In the 2021 administration. Medical cannabis gains ground in Latin America

Legislation on the use of cannabis. 

The times

Edwin Fernandez Rojas Posted on 01/09/2022

2021 was a historic year for the cannabis industry in Latin America, both due to progress in regulatory matters and the first steps in forging an effective functional industry in different nations of the region.

It is an industry with considerable potential and that, in 2021, according to data from Euromonitor International, grew 17 percent in the region and reached a value of 170 million dollars, with Mexico being the most important market with nearly 59 million dollars.

For now, medical cannabis is the most promising market, taking into account that most of the countries that already have legislation on use (Chile, Colombia, Peru, and Argentina), only allow it for this purpose. In 2021, it was the segment that registered the greatest increase (27 percent) and it is estimated that it will have an annual growth of 91 percent in the next five years. According to projections by Euromonitor, in 2026, the regional medical cannabis market will amount to 1.2 billion dollars.

By 2022, it is estimated that the potential medicinal market in Mexico will be the largest in the region with more than 40 million dollars.

Colombia is one of the nations that has received the most investment and the arrival of foreign companies interested in developing the medical cannabis market. Lately, the American multinational Kinetiq Group expanded its operation and portfolio by investing in the medical cannabis sector in the coffee-producing country, specifically in Breedco, a Colombian-British company located in Valle del Cauca to export medicinal cannabis seeds and dried flowers produced in this region. zone to the United Kingdom, Europe, Canada, South Africa, Australia, United States, and several Latin American countries.

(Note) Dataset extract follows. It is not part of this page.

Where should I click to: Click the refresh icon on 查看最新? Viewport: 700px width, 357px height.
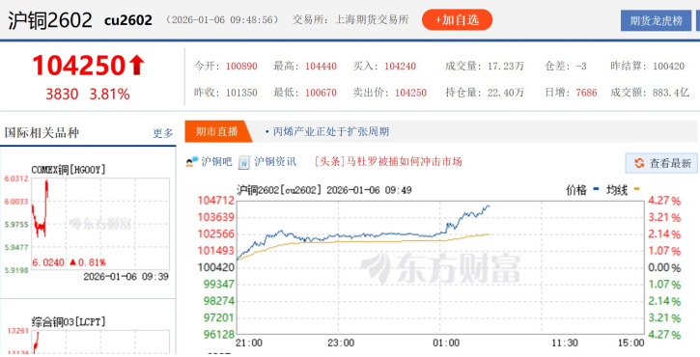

The seeds have become an attractive product for export and Colombia intends to take advantage of this. According to data from the consulting firm Markets and Markets, the global seed market currently moves 63,000 million dollars, and in 2026 it will reach 86,800 million dollars, driven by increased demand from the food, beverage, animal feed, biofuels, pharmaceutical, and cosmetics.

Another very attractive item is that of industrial hemp, a fiber that is obtained from the cannabis plant and is used to make textiles, construction materials, bioplastics, and paper products, among others.


In Latin America, at least eight countries have approved marijuana for medicinal purposes, and only two, Uruguay and Mexico, have legalized its use for recreational purposes.

It should be remembered that Uruguay was the first country in the world to legalize recreational marijuana. There you can carry and share up to 30 grams of legal marijuana in public.

After Uruguay, Canada was the second country in the world, and the first country in the G7, to legalize marijuana for recreational purposes.

Uruguay legalized the use of marijuana nationwide in 2013. There, pharmacies throughout the country function as points of sale for the product that has been cultivated by only two state-licensed companies, Symbiosis and Iccorp.

Buyers can buy up to 40 grams per month. Residents can register as “home growers” or form “growing clubs” to grow up to 480 grams per person each year. But these home growers can’t sell to pharmacies.

Mexico is the second country in Latin America to approve recreational use and it can be produced only for personal consumption.

Several nations in the region have approved marijuana for medicinal use.


In countries such as Bolivia, Cuba, Guatemala, Honduras, Nicaragua, El Salvador, the Dominican Republic, and Venezuela, the consumption of marijuana is in any case illegal.

In Brazil, the Drug Law punishes the possession and use of drugs. And since 2015, the Brazilian Supreme Court has been discussing the decriminalization of the possession and personal consumption of illicit substances, but so far it has not reached a conclusion. Although medical marijuana is not legalized in Brazil, the National Health Surveillance Agency (Anvisa) included cannabis sativa in the official list of medicines in 2017.


The mayor of La Paz, Iván Arias, proposed, in December last year, to discuss in 2022 the use of medicinal cannabis for the treatment of patients with “specific pathologies”, after the first “exceptional” authorization of the use of cannabis oil for a girl’s therapy

The Mayor of La Paz stated on that occasion that “the door has been opened for La Paz to be the first city” in Bolivia to authorize the use of medicinal cannabis and that he will promote this initiative next year.

He added that he knows of several cases that were prescribed drugs based on “controlled substances” and that even his mother was recommended “a specific marijuana medicine.”

This debate takes place after Bolivia authorized in an “exceptional” way the use of medicinal cannabis for a 5-year-old girl who suffers from cerebral palsy so that she can continue with the treatment that helped her improve her quality of life and reduce spasms due to her disease.